レストランの値下げ行為に一言

レストランが突然値下げしてきたら客はどう考えるでしょうか。
値下げには
1、「久兵衛」の昼のように、前値(高かった価格)と新価格(値下げ)を併記する。
2、すべてのコースを値下げして新価格しか示さない。
3、一番安いコースだけを値下げする。
4、より安いコースを新設する
5、コースを1本に絞り安く設定する。
などが考えられます。
しかしどのパターンの値下げを選んでも、イメージダウンは避けられません。答えは簡単。
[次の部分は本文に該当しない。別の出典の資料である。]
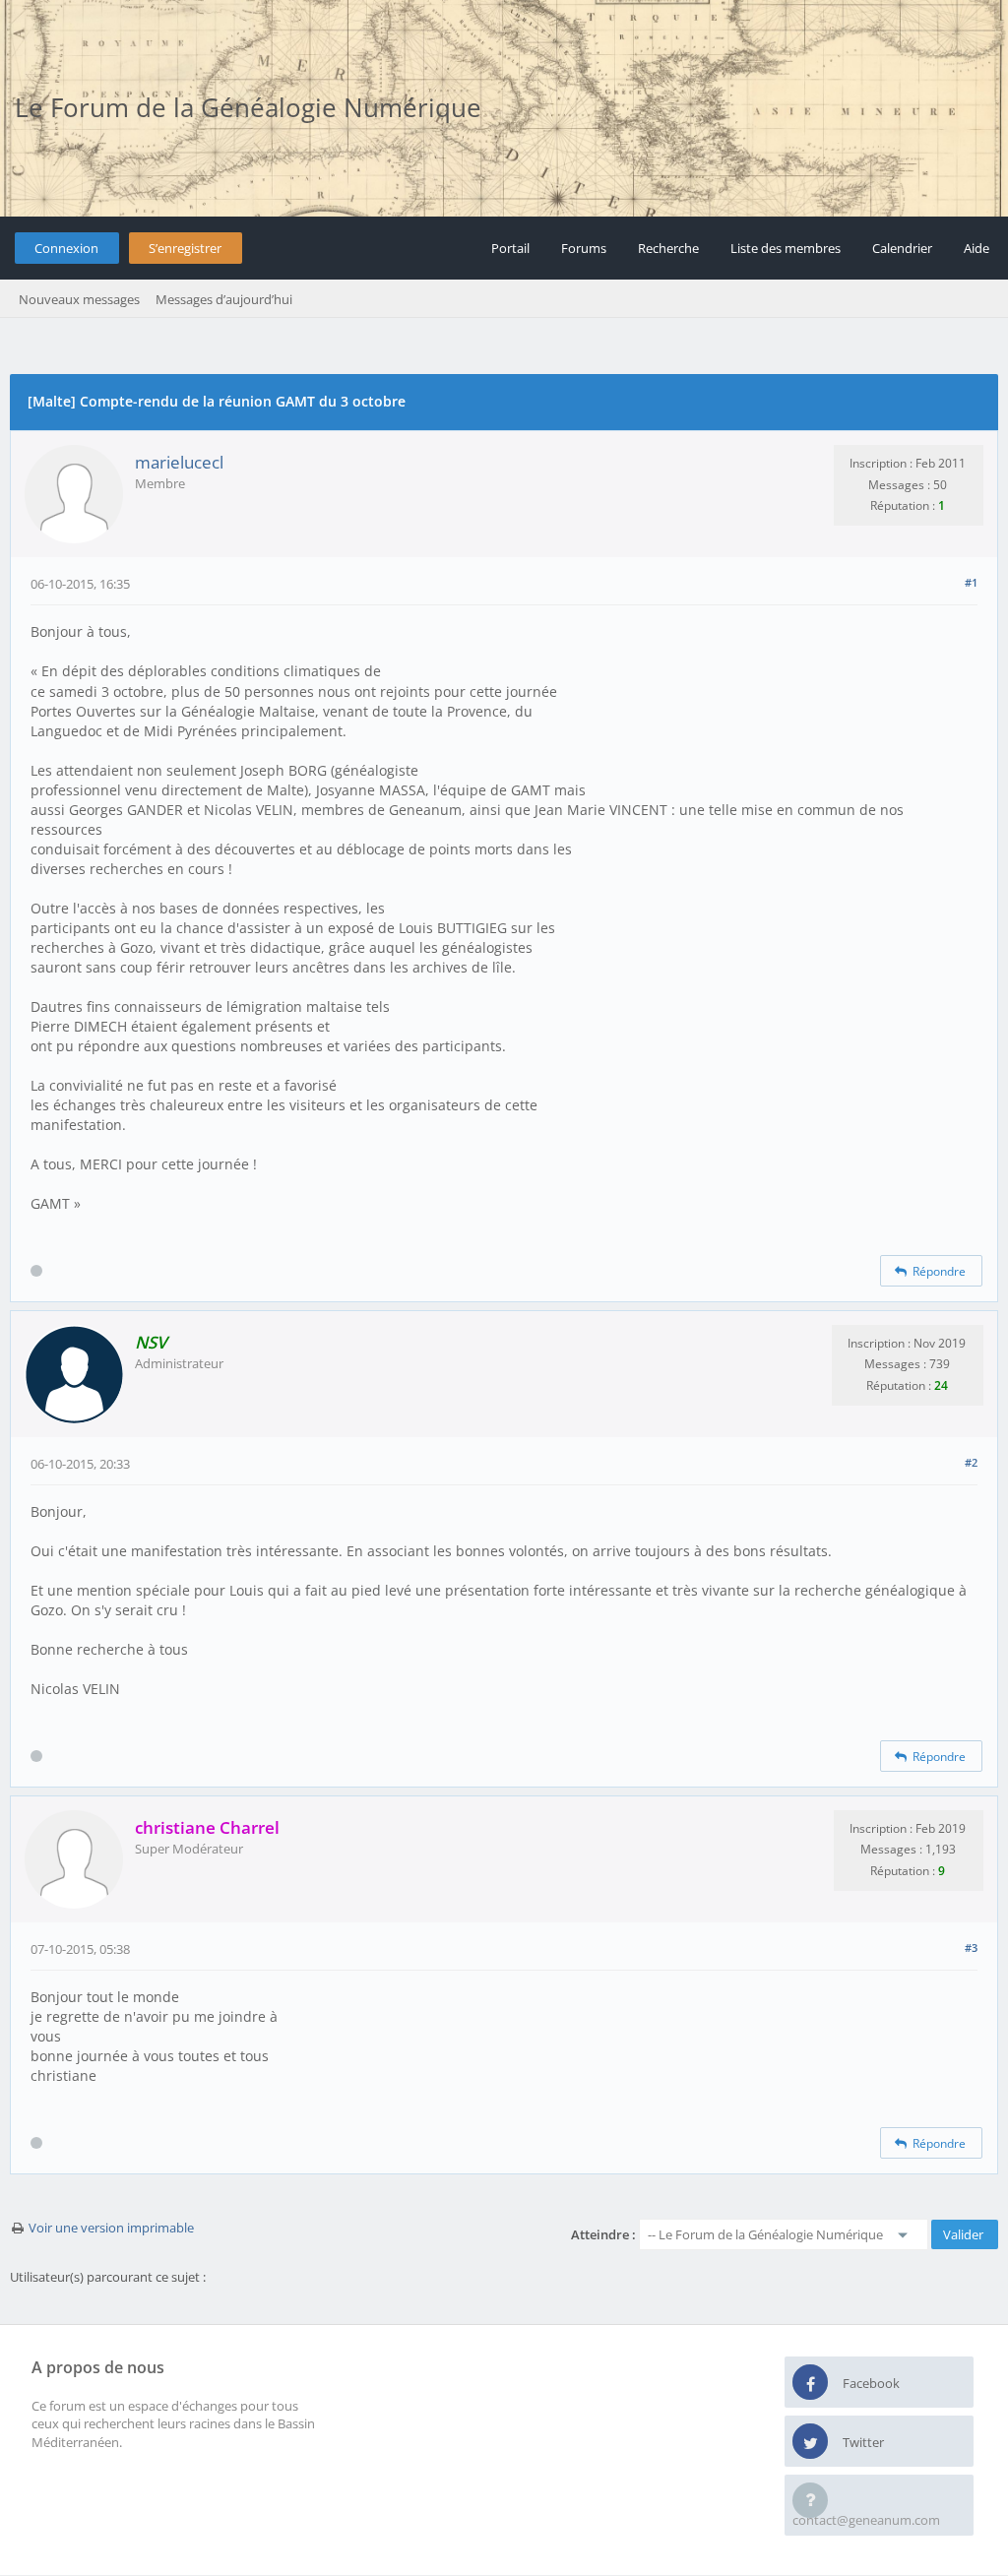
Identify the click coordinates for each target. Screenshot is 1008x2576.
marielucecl (179, 462)
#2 (971, 1462)
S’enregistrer (185, 248)
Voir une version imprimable (111, 2227)
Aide (976, 248)
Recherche (668, 248)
流行っている店でわざわざ値下げする経営者がいるはずがないからです。つまり客側は「値下げ」=「客入り不振」と直ぐ感づくわけです。
いわゆるレストランは定食屋ではありません。単にお腹が一杯になれば良いってものではありません。イメージも大事。
どこの世に、「弊店は流行っていませんでした」と告白した店に、わざわざ行きたがる脳天気な客がいるのか。
昼はさておき、私は夜のコースを値下げして成功(復活)した店を見たことがない。
せいぜい存続期間が延びるだけであります。
経営側は「お得感」を出せば客が増えると思うのでしょうが、客心理はそう単純ではないのです。
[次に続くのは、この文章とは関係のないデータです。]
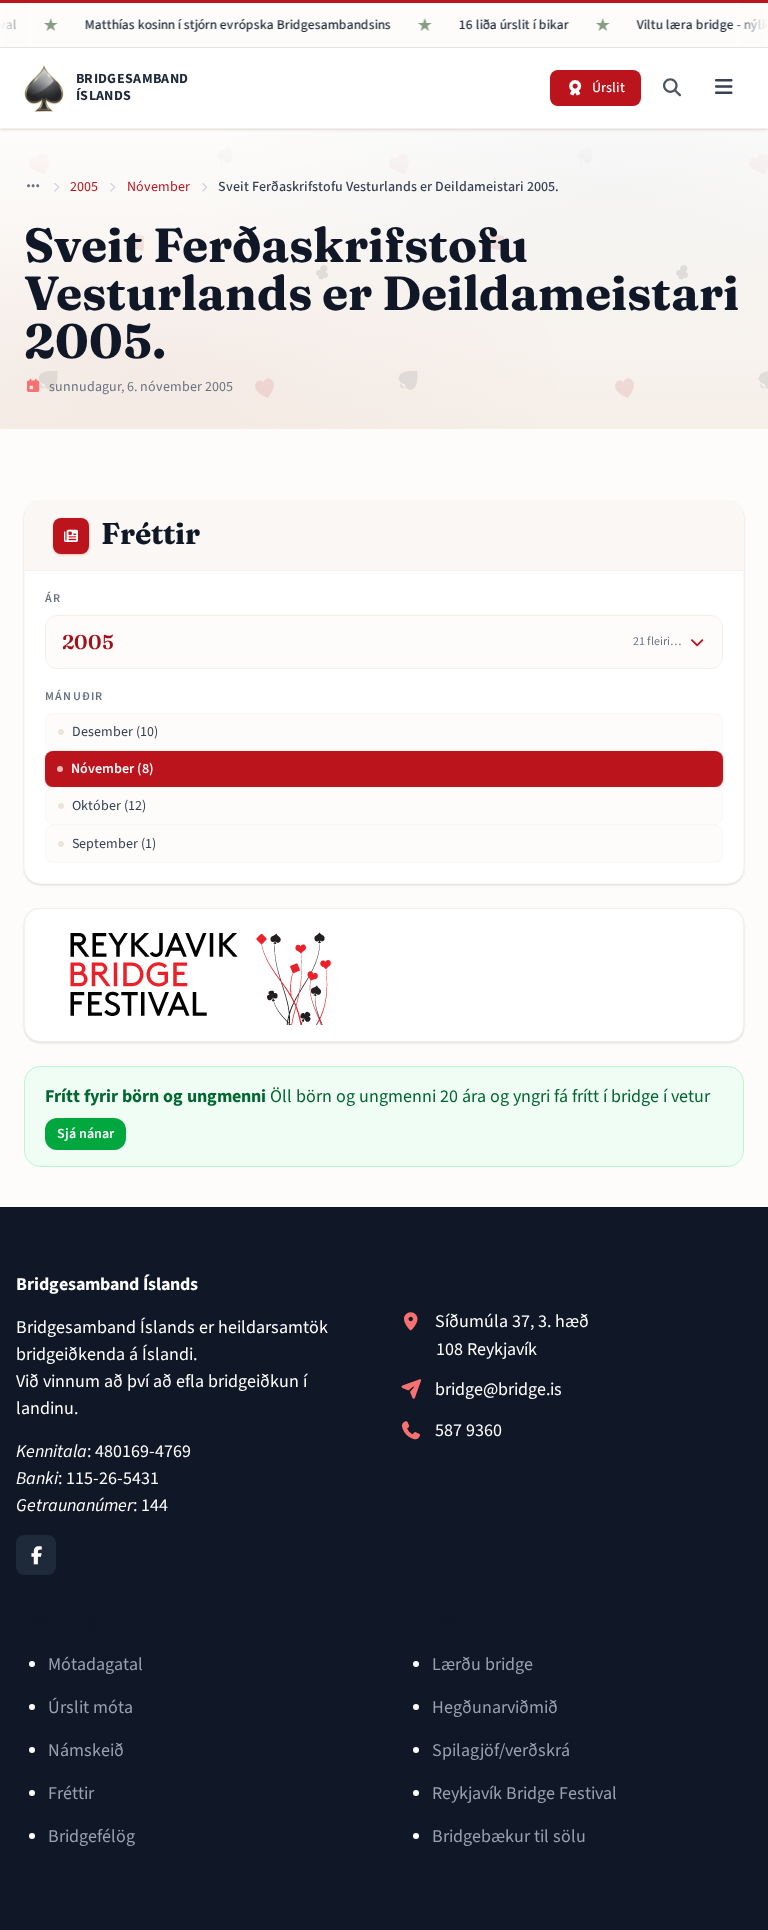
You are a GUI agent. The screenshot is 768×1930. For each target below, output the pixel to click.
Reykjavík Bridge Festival (524, 1793)
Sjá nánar (85, 1134)
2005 (84, 187)
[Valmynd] (723, 88)
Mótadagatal (95, 1664)
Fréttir (71, 1793)
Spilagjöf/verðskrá (501, 1750)
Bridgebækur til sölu (509, 1836)
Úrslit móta (90, 1707)
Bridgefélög (91, 1836)
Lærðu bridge (482, 1664)
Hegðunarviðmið (495, 1707)
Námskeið (86, 1750)
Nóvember (158, 187)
予約が取りやすい店に客が殺到するか。答えはノー。たとえ電話が1時間繋がらなくても、数ヶ月先しか予約が入らなくても、使い勝手の悪い「人気店」に行きたいと思うのが客心理であります。何時でもフリで入店できる店に客を連れて行きたいとは思いません。
価格も同じ。客入りが悪いと認めた店に、連れだって訪問する客が多いはずがないのです。
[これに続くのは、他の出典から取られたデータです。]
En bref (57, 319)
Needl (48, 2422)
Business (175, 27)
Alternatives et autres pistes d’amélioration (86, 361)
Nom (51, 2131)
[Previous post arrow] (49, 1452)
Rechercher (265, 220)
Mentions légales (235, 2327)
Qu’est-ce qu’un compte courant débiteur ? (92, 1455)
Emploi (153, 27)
客入りが不振だということは、必ず原因があるわけです。確かにCPの悪さも大きな要因かもしれません。ですからオープン当初の客単価設定などのコンセプトが大事なのです。
最初から値付けを間違えて後で修正(値下げ)しても「手遅れ」であります。
コンセプトの失敗を謙虚に受け止め、特効薬とはなりませんが同価格で内容をより充実させる手法しか方策はないでしょう。
極端な意見ですが、値下げより逆に内容を充実して「値上げ」した方が客入りが良くなるのではないか。
というより、店不振の原因は「価格」に限らないはず。安易に「値下げ」に奔る前に、より深刻なその他の問題点を解決する方が先決であると考えます。
昨晩もあるオーナー料理人と「値下げ」について話し合ったばかりです。「値下げ」、言い方は悪いですが「客から舐められる」という結論で一致しました。
未曾有の不景気で二極化は避けられません。本当の富裕層は不景気に関係なく散財します。「なんちゃって富裕層」の財布の紐が絞られるだけ。
高額店、特にキャパの小さい店は相変わらず満席ですし、マックはじめ低価格店も好調を維持しているはず。
中途半端と言ってはなんですが、客単価が1万円前後のレストラン、特にフレンチが苦しいと考えます。
現在値下げを考えている不振店のオーナーシェフや経営者に私は言いたい。
安易な値下げが自殺行為だと言うことは、「歴史」が証明している、と。